"A hook?" Amber asked as she dug through her bag.
I opened my own bag and slipped my World Lit folder out. "I've got a concept. A postmodern reimagination of Rostand. But it's just an idea at the moment. And an idea does me no good until I have something to hang it on."
Amber nodded. "A hook."
"Ideas are easy," I said. "But a good hook is like a ghost orchid. It blooms when it damn well feels like it."
Amber cocked an eyebrow at me, and the corner of her mouth twitched. I felt a scarlet flush creeping out of my collar, and I tapped my World Lit folder against my palm. I told her, "I have to run these up to the Doc."

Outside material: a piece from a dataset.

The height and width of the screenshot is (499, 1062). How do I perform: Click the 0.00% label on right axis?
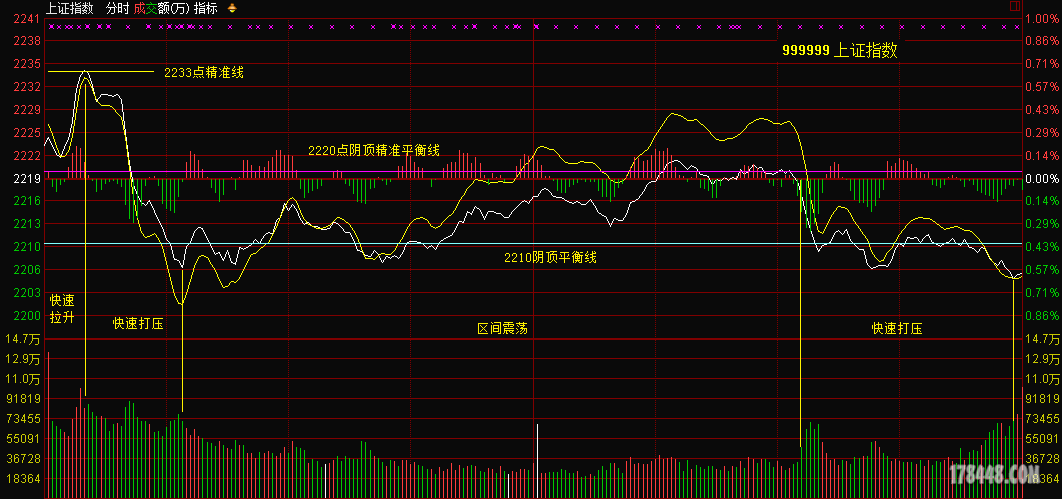[1041, 179]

She watched me as I turned and wove a path through the clutter of disorganized students toward Dr. Lombardi's desk at the head of the room. I pulled up short a few paces from his desk as he scribbled energetically across the front page of a thick stack of stapled pages. Even upside-down, I made out the title: "The Search for the 7th Character."
"Something I can do for you, Michael?" he said without looking up. He scratched another line onto the cover, and I waited for him to finish before saying, "hopefully."

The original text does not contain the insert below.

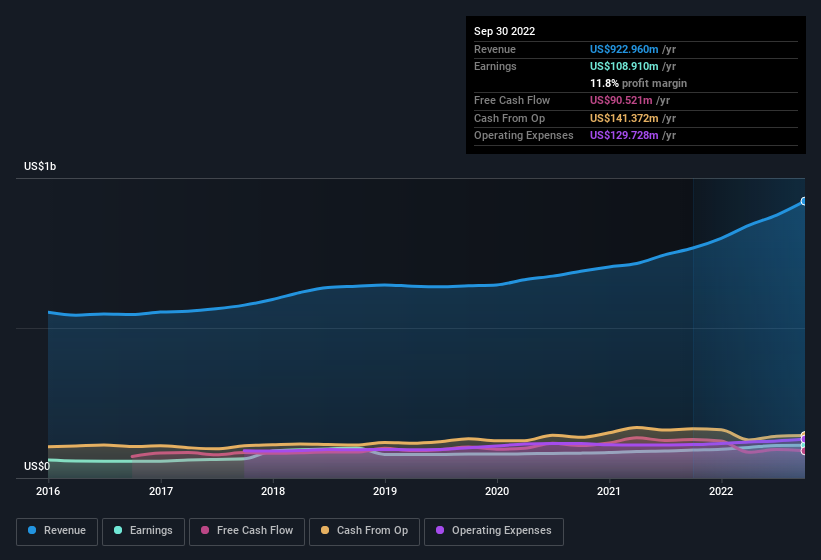Click the orange Cash From Op dot
This screenshot has width=821, height=560.
click(325, 530)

Doc finished his missive, emphasizing his point with a violent period at the end of his final sentence. He tossed his pen down on top of the essay and sat back, sighing and running his hands through his greying blonde hair as he muttered, "jebany plagiarists." Then he blinked, shook his head, and looked at me. "How can I help you?"

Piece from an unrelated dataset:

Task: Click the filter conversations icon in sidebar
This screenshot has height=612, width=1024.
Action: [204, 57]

I opened my World Lit folder and slid the three printed pages out. "I know the deadline was yesterday afternoon, but I was really hoping that you'd still consider letting me enter a couple of poems for the Laureate competition."
Doc leaned forward in his seat. "Rules are rules," he said, gesturing for me to hand the pages to him. "Without them, we're nothing but dressed-up barbarians."
"Rules are made for breaking," I said as I passed my entries to him. He smirked at that without looking at me, flipping through the sheets, examining the formatting.
The sharp triple-chime signaled the beginning of first period a few seconds later. I glanced to the door while I waited for Dr. Lombardi's verdict, and spotted Phil in the hallway amid the bustle of tardy students rushing to their classes. He stood with Charlie Carmichael, the two of them huddled close to one another against the far wall, conversing quietly as teenagers hurried past them.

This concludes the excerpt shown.